G20: Novel financing of equitable systems to address One Heath

Dr Jenny Coetzee, CEO African Potential

With South Africa assuming responsibility at the weekend for the G20 Presidency in 2025 , it is incumbent to reflect on the key issues that shackle many African countries in a vicious cycle of hunger, poverty and inequality. The theme selected for South Africa's presidency of the G20 is "Fostering Solidarity, Equality, and Sustainable Development". However, crippling debt and the lack of relevant, novel financing paints a very different picture.

The G20 has historically been plagued by an unmanageably broad and unfocused agenda. With geopolitics front-and-centre, it is vital that South Africa, in the broadest sense, advocates for clarity on factors that most impact Africa. ?

South Africa should capitalise on the opportunity of hosting the world’s largest economies to push for initiatives that support innovative financing and leverage market-based mechanisms to incentivise greater adherence to, and stewardship of, the Sustainable Development Goals (SDGs).

While wealthy nations benefit from the resources extracted from Africa, the continent has become dependent on excessive debt. Meaningful achievement of the SDGs have consequently become a mere pipe dream.

Opportunities, beyond the more familiar carbon market, exist to leverage corporates’ needs to achieve sustainability targets (or offset their environmental pollution). These opportunities would form the backbone to financing and thus enable a fresh approach to, and the achievement of, the SDGs.

International collaboration, however, will be required to agree on the frameworks and verification mechanisms for a credit system more relevant to the market it is serving.

Water security

Consider the critical issue of water security. It’s pertinent, in particular, to SDGs 2 (Zero Hunger), 3 (Human Health and Wellbeing), 6 (Water and Sanitation), and 14 (Life Below Water). South Africa is the 22nd most water scarce country in the world and almost two thirds of its water treatment plants are in a critical state.

This has led to widespread contamination of both surface?and underground water sources - threatening water security, human health, food security, and economic development across the country (and continent).

Compounding this problem is that the majority of water treatment plants in South Africa (and in much of Africa) are legacy facilities dating back many decades.?A bi-product of our 21st century lifestyles is that mounting chemical complexity, present in industrial and household discharge, is finding its way into our wastewater systems. Ostensibly, this raises the cost of service. In addition, and arguably even more problematically, it further complicates the system of water processing via the introduction of novel pollutants into the system.

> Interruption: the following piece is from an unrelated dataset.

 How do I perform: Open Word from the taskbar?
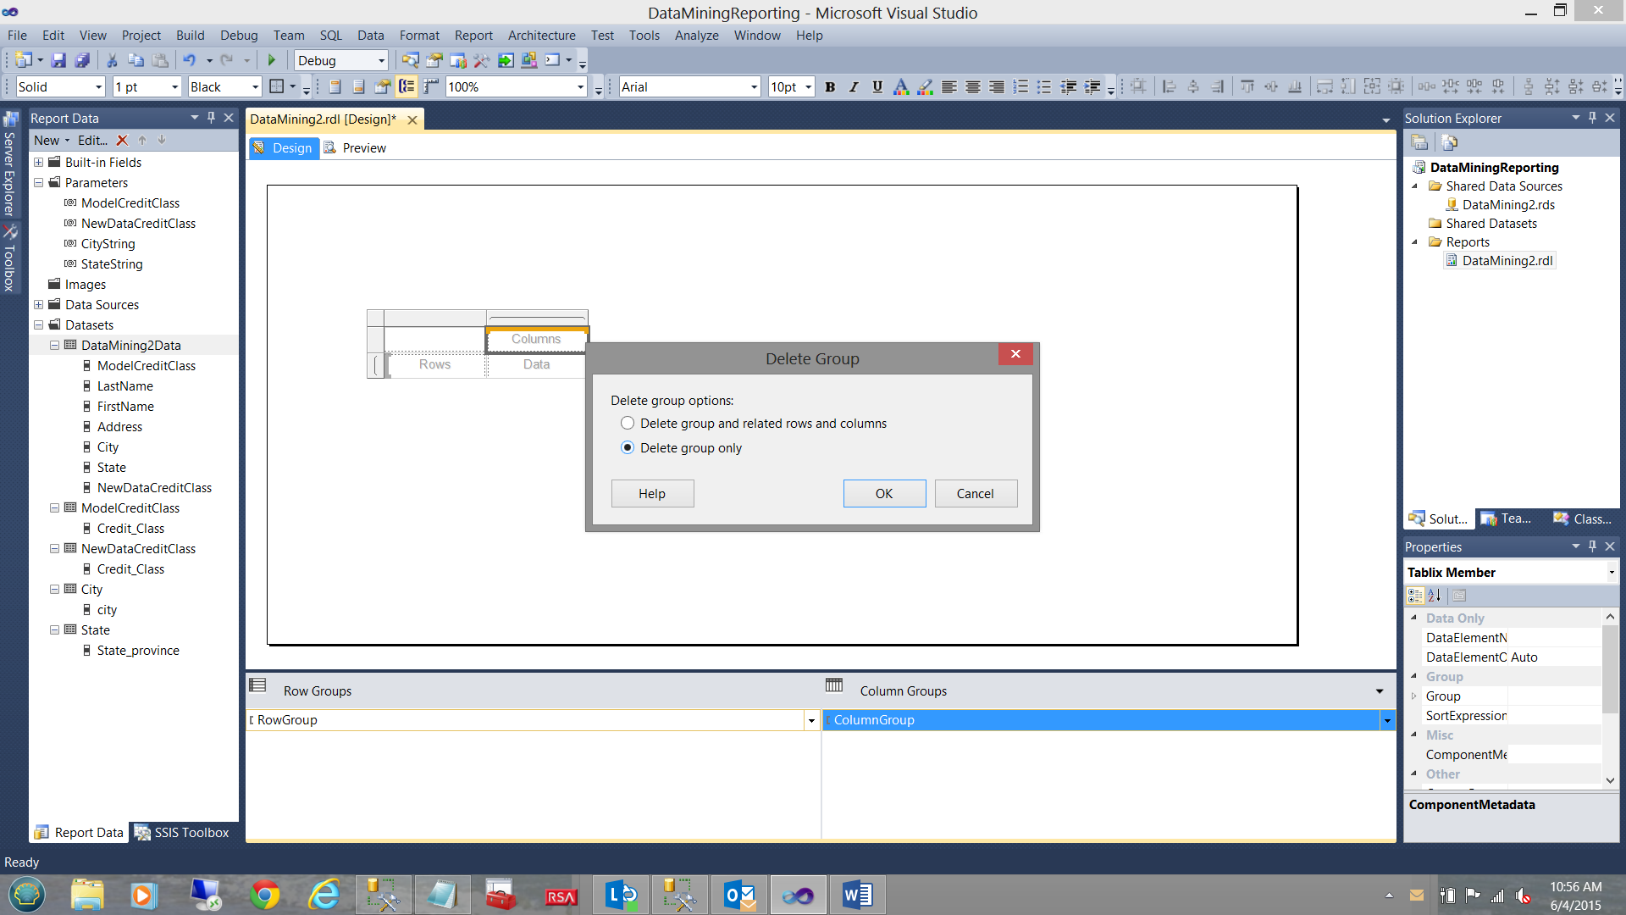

Contaminants that have been found in the in the Cradle of Humankind, a UNESCO World Heritage Site 50 kilometres northwest of Johannesburg,?present significant health concerns. The inability of legacy wastewater treatment practices and facilities to comprehensively deal with contaminants from a range of industries (plastics, mining, cosmetics, pharmaceutical and others) is a potential catalyst for zoonotic and antimicrobial infection as well as various other disease mutations.

Remedial action

For starters, there are potentially two mechanisms that could be leveraged to support remediation efforts towards addressing these concerns and achieving multiple SDGs. The first is the development of a specific water, One Health, or biodiversity credit model. This approach is aimed at enabling projects geared at addressing the SDGs while alleviating the burden on African countries to provide the capital investment up front.

This is a critical point of discussion. The current carbon market does not lend itself well to the verification and monitoring of water, One Health, or biodiversity credits - and yet there is immense need from both sides of this equation. One would imagine this a match made in heaven, and one that South Africa could assume a leadership role on and pave the way for international agreement.

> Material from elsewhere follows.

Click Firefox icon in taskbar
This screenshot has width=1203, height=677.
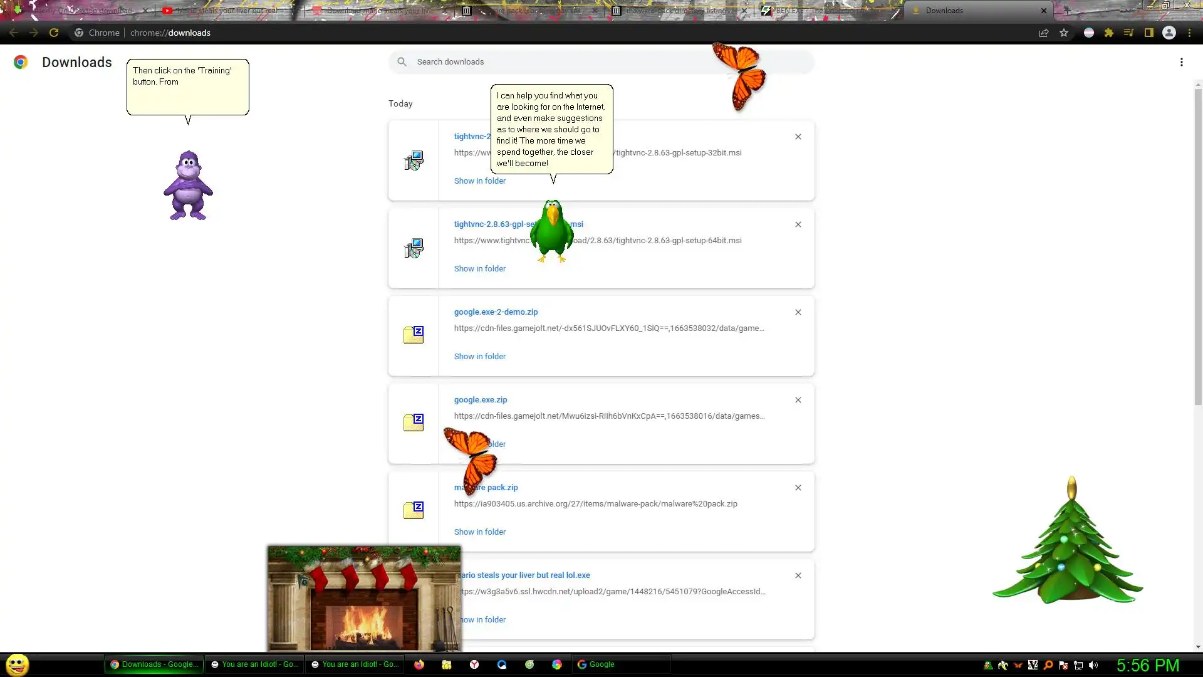tap(419, 664)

The second opportunity is a Social Impact Bond, an outcomes-based investment mechanism for the investor with a conscience. This innovative and outcomes-based financing mechanism can be structured on the basis of a ‘polluter pays’ principle.

The polluter (be it government, a corporate or municipality) de-risks against a social investor who fronts the capital required for remediation. The return on investment is based on a set of well-defined and pre-agreed outcomes.

This approach has a proven track record. It has successfully been used for various health and education programmmes, and offers a way for governments to manage investments into social and environmental projects, without becoming overburdened by debt on unsuccessful programmes.

As per South Africa’s G2O rallying cry of “Fostering Solidarity, Equality, and Sustainable Development", it is only through considering novel ways of raising investment for sustainable social and environmental challenges facing Africa, that we can begin to consider an equitable system of solidarity.